“Your Psychiatrist Doesn’t Tell You Everything”

The more psychiatry advances, the more mental illnesses there are. And when a person enters any psychiatric service, they leave with a diagnosis and treatment. It would be necessary to question why this is so.
MS143-INTERVIEW-KEPA-MATILLA-JAVIER-CARREÑO

Javier Carreño, psychiatrist at Hospital Povisa de Vigo, and Kepa Matilla, clinical psychologist and psychoanalyst at Hospital Río Hortega, Valladolid, are authors of the book Things that your psychiatrist never told you (Xoroi Ediciones).

They expose with an enormous wealth of clinical studies and tests how current psychiatry, in the name of a supposed “science”, instead of healing has multiplied mental illnesses.

Not everything is solved with a pill

Javier Carreño and Kepa Matilla, in their book Things that your psychiatrist never told you, denounce the harm of addressing any symptom of human suffering with a pill. These professionals see every day the ravages of this psychiatry whose bible is the DSM-V of dubious scientific validity and refuse to accept this reduction of human suffering in a psychiatric fashion.

What is our psychiatrist not telling us?

It is not that your psychiatrist is hiding something from you or that he is a bad person, he does not tell you because he does not know. The problem is that today’s psychiatry bases its practices on a science that has feet of clay and pales when compared to other sciences, because measuring sadness is never the same as measuring blood glucose.

We are facing a great epistemic difficulty in evaluating how subjective it is that psychiatry authentically constitutes; but meanwhile, psychiatric practices, making an apology for biologism, forget the human, which is always beyond biology.

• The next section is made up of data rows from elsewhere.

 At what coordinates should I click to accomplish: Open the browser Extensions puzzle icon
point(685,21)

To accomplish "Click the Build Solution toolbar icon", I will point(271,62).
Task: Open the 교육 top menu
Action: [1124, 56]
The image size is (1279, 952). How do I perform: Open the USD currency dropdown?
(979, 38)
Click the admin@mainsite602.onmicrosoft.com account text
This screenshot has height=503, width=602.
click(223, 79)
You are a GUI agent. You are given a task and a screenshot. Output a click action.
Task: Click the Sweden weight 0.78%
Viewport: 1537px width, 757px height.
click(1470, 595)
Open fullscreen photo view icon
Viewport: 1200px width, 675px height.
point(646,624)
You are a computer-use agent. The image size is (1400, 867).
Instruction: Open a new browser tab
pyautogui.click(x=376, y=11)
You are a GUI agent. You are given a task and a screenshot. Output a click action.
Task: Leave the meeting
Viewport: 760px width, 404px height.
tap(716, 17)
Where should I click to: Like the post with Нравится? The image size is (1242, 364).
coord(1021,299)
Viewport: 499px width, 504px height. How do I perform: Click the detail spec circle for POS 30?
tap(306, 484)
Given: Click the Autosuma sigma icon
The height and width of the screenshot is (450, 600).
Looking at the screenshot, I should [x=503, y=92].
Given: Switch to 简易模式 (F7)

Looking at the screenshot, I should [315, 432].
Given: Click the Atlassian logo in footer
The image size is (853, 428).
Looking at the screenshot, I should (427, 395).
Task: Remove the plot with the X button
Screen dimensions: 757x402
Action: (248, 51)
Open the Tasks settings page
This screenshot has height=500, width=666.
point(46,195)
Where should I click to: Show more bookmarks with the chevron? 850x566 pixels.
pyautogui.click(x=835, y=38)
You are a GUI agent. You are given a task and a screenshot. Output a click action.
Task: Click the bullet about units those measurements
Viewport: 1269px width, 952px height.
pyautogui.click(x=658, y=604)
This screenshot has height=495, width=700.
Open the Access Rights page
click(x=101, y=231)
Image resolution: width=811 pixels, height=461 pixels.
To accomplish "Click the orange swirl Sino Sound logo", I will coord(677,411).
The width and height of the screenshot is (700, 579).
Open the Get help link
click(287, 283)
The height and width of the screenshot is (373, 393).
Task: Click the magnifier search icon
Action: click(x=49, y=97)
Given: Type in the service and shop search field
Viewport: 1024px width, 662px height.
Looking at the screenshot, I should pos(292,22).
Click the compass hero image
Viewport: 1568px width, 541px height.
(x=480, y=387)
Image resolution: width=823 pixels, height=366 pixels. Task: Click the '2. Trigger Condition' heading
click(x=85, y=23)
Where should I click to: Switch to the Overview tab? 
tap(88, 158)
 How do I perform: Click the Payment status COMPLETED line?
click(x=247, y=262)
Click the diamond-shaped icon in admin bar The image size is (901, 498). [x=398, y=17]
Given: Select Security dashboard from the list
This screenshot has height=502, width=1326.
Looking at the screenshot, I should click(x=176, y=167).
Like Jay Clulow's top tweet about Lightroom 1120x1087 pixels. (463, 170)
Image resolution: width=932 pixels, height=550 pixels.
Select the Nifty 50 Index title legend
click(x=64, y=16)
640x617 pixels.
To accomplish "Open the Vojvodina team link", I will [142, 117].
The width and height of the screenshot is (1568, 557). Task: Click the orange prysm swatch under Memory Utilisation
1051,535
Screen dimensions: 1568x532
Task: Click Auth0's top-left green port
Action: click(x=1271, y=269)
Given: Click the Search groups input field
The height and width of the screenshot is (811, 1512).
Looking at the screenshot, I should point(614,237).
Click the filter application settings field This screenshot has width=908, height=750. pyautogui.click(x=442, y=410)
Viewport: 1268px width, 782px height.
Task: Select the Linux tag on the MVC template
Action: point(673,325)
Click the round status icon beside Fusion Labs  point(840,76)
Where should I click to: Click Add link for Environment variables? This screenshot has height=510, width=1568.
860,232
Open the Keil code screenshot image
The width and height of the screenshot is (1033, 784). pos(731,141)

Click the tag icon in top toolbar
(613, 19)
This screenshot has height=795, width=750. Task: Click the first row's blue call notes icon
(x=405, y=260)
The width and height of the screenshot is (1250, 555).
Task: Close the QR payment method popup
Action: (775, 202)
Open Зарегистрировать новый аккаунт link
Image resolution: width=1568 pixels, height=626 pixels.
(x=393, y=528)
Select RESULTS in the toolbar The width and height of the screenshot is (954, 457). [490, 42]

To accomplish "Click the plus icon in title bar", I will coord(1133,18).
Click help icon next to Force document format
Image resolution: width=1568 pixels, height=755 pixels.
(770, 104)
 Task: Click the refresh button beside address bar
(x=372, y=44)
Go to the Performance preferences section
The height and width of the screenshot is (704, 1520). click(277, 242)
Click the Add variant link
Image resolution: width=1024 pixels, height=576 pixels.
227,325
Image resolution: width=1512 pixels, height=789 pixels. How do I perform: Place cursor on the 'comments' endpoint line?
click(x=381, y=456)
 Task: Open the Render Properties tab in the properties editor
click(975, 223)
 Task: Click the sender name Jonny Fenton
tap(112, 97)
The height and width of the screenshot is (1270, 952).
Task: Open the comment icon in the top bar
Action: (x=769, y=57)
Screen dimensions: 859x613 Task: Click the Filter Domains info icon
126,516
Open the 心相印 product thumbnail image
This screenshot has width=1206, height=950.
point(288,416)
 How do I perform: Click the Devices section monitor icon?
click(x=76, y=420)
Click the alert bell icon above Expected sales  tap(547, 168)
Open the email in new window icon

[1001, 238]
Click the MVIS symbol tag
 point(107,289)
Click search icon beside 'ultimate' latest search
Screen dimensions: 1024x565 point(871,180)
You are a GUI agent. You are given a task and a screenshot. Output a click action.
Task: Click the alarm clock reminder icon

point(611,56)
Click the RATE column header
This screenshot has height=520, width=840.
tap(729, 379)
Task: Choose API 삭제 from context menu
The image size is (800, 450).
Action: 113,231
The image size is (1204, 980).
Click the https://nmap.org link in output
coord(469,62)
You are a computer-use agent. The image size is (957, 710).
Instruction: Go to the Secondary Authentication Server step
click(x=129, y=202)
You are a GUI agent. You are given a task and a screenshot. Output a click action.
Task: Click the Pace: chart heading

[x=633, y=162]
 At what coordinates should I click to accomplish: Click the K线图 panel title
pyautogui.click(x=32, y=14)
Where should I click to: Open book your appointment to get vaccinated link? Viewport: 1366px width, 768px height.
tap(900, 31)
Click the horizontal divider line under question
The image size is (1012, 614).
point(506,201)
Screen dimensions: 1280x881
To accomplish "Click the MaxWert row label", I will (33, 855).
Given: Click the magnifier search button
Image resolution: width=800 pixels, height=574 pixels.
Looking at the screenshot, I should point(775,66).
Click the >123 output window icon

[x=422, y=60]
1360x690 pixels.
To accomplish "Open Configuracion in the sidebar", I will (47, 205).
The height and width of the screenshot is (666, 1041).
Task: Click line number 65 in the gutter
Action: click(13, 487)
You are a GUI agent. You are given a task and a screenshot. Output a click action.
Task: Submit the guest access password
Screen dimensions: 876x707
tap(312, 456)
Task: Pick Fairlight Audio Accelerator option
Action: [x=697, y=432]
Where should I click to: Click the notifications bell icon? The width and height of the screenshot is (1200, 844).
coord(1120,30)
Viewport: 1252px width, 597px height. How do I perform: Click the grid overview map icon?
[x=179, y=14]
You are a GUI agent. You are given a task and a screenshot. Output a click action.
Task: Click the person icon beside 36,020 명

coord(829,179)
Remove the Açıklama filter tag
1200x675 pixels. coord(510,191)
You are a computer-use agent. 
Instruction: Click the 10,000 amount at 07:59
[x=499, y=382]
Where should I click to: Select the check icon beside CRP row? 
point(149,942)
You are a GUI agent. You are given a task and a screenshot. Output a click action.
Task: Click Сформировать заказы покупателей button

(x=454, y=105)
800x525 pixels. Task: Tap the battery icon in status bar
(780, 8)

More humanity is lacking …

Our book tries to recover this humanity lost in psychiatry because the cure of psychic suffering has to go through addressing the human; however, current psychiatry has reduced discomfort to a pill.

Human discomfort has been reduced to a disease and in that reduction the pill has replaced the healing power of the patient-psychiatrist relationship, the healing power of transference and listening.

In their book they jeopardize the validity of the DSM as a diagnostic tool.

The psychiatrist Robert Spitzer initiated the revision of the DSM-II, and its result, the DSM-III was sold as the quintessence of science and as the fruit of scientific research. But with the passage of time it was seen that it was not supported by any investigation, but was the result of an agreement between professionals who had met in a room and had voted.

When they had finished defining masochistic disorder, Spitzer’s wife, who was there, nudged her husband: “Honey, I meet all the symptoms.” To which he replied: “Well, we will remove two or three …”.

Is that so? Can anyone meet all the symptoms?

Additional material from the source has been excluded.